Return only the lines from the one that contains "Where should I" through the last line of the records below, exactly as they stand. Pictures are not part of the copy.
|---|
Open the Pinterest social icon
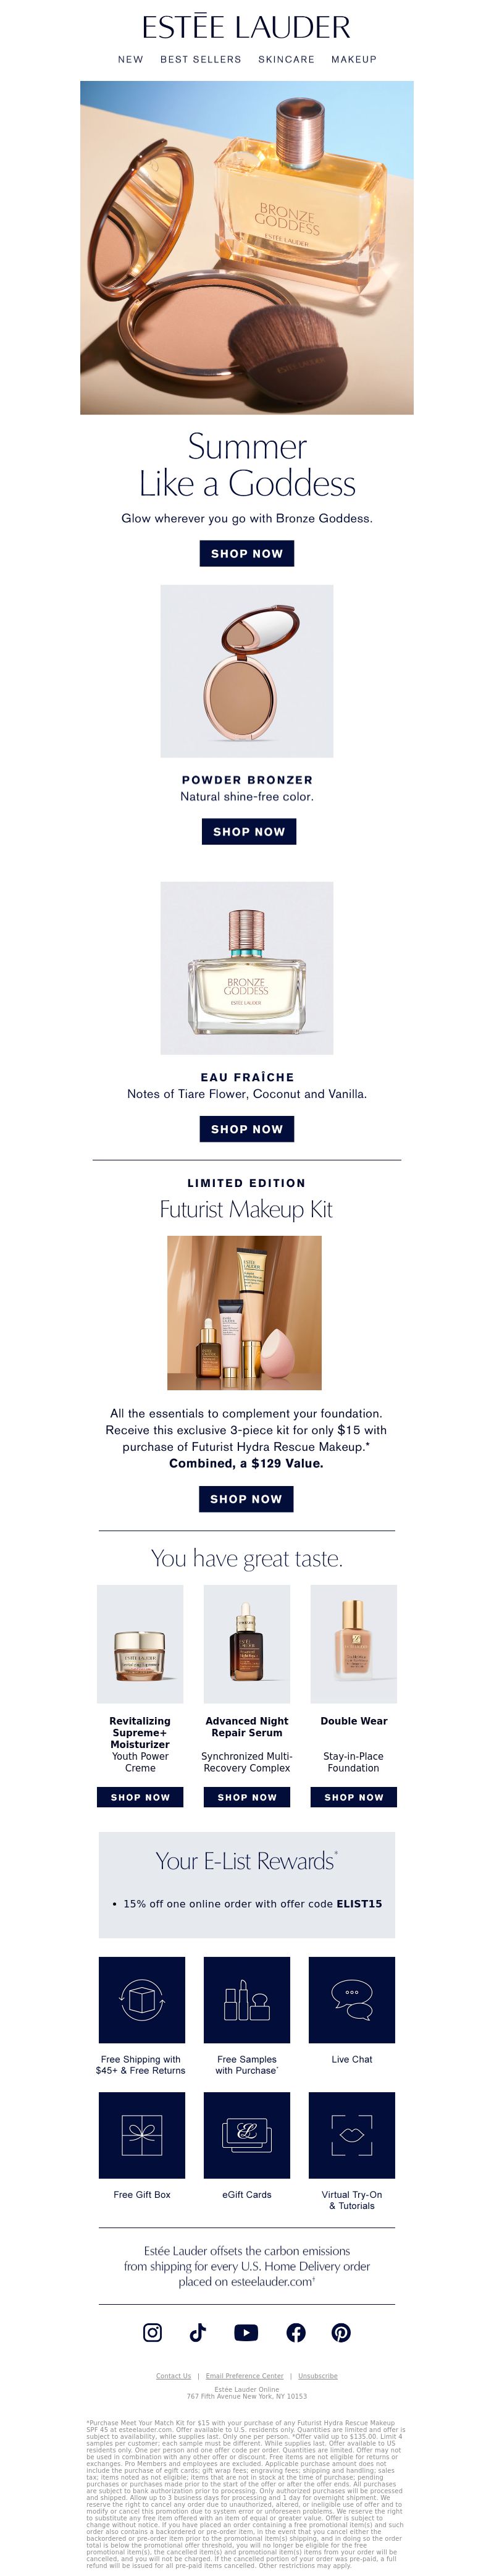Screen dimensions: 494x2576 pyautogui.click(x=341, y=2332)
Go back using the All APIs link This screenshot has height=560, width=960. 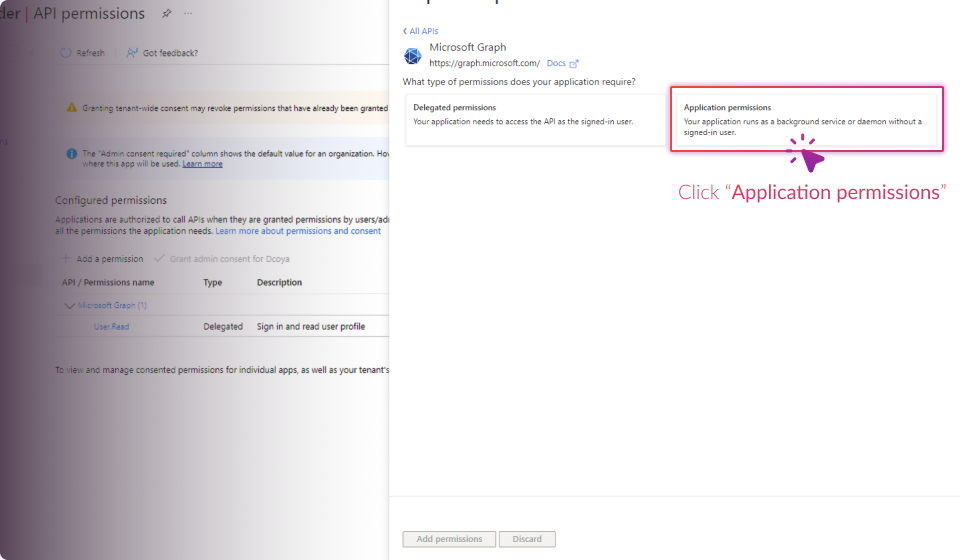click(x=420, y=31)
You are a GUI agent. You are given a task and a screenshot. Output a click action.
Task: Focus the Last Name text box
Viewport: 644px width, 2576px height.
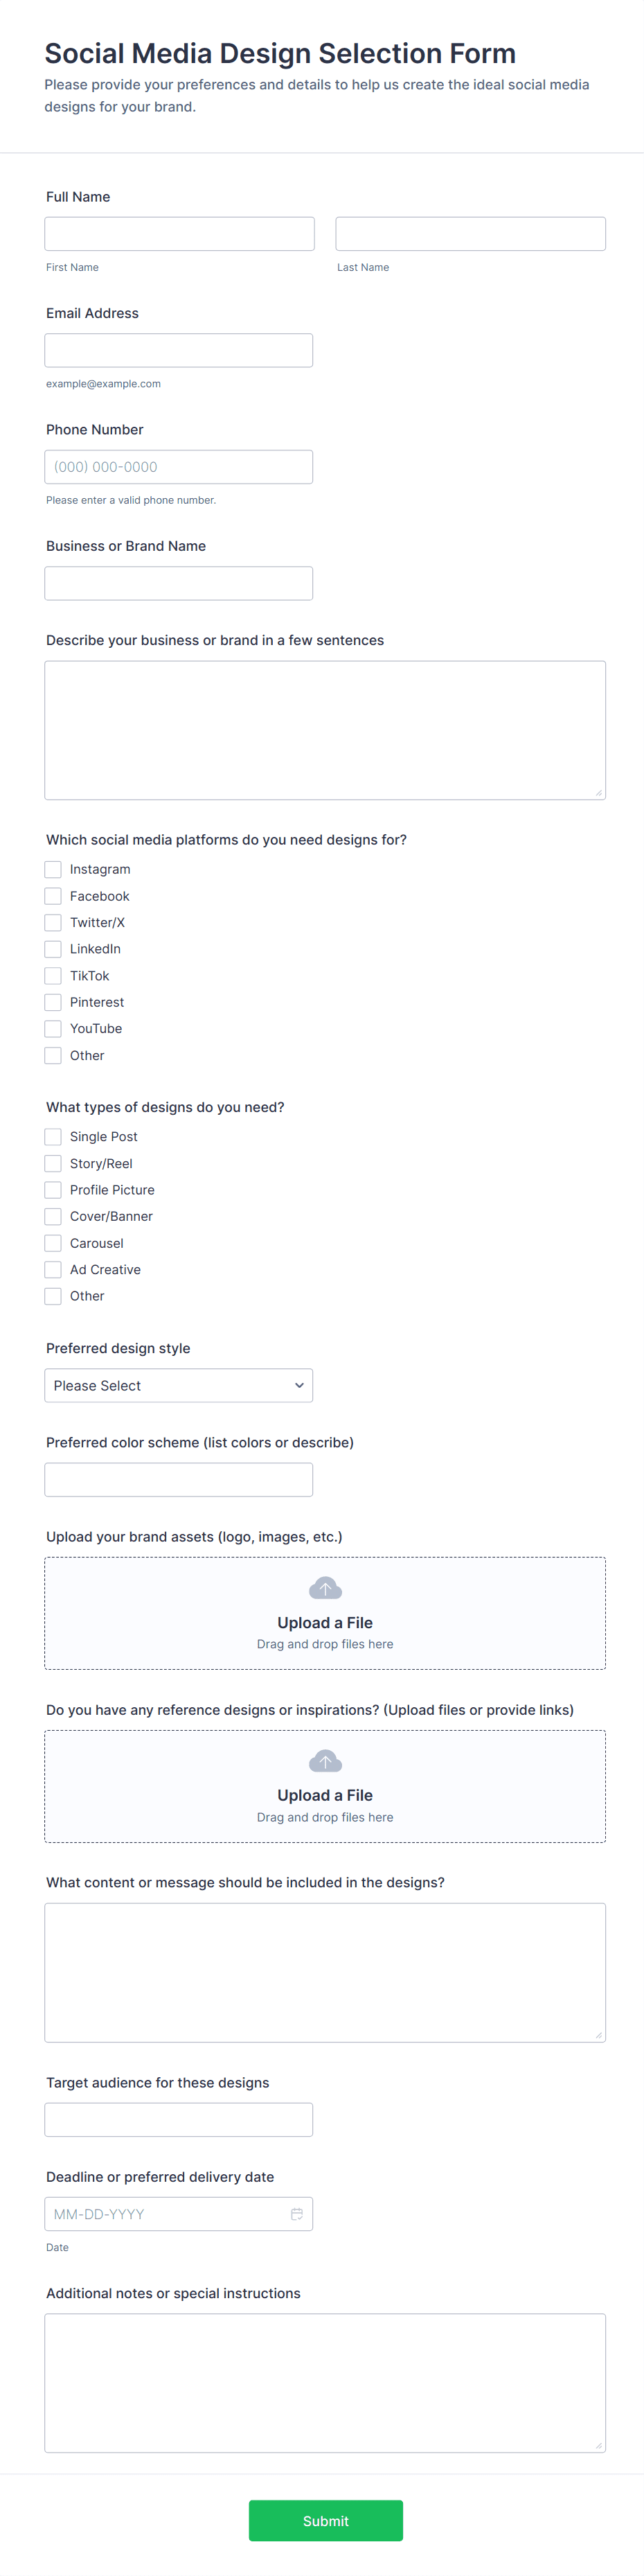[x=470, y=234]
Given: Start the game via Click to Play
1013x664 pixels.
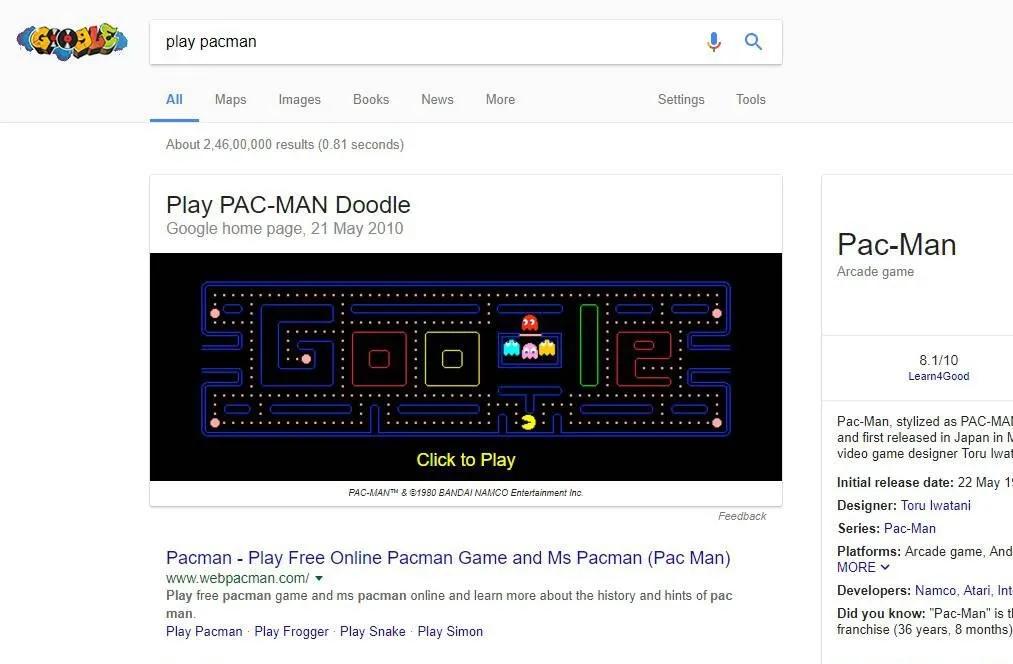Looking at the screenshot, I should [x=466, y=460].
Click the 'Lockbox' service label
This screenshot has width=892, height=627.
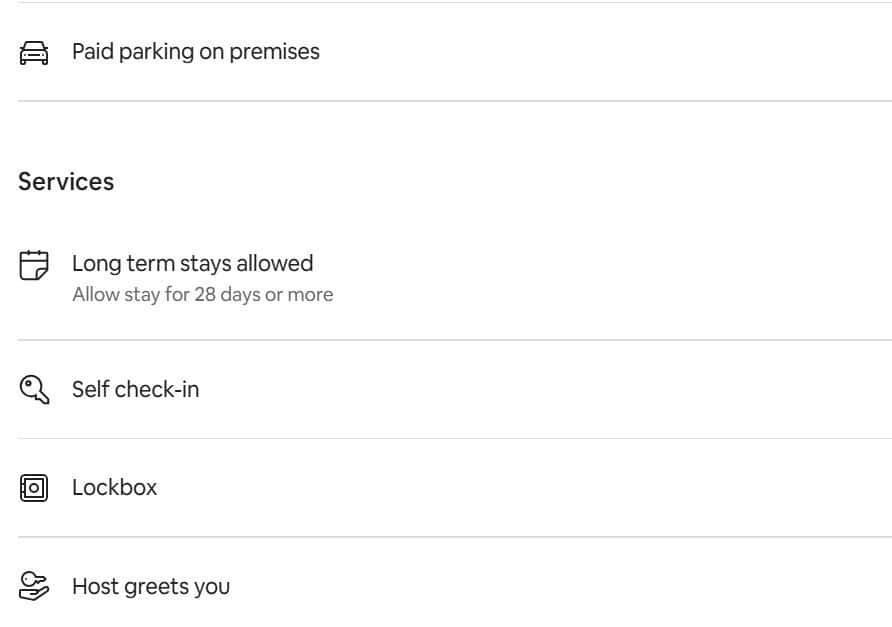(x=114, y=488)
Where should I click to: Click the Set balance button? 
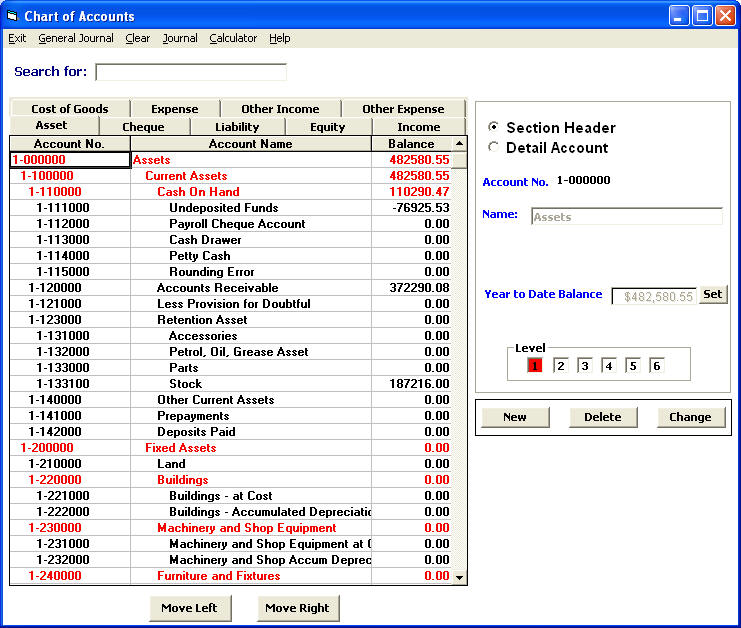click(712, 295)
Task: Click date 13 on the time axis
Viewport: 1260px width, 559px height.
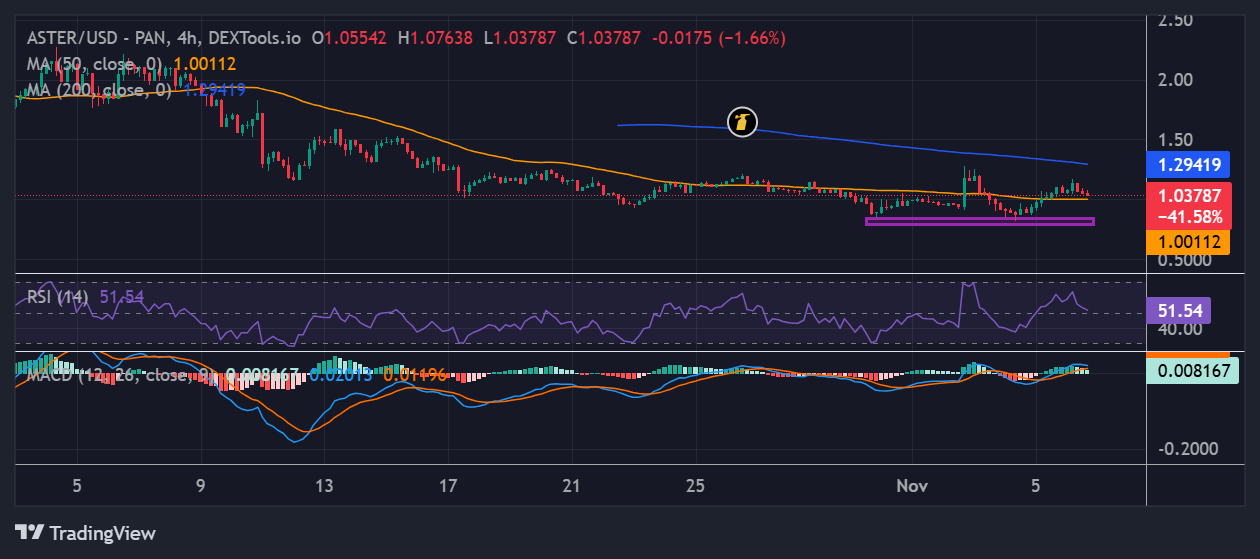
|---|
### Your response
Where should I click to: Click the Set balance button? 
click(712, 295)
Task: Click date 13 on the time axis
Viewport: 1260px width, 559px height.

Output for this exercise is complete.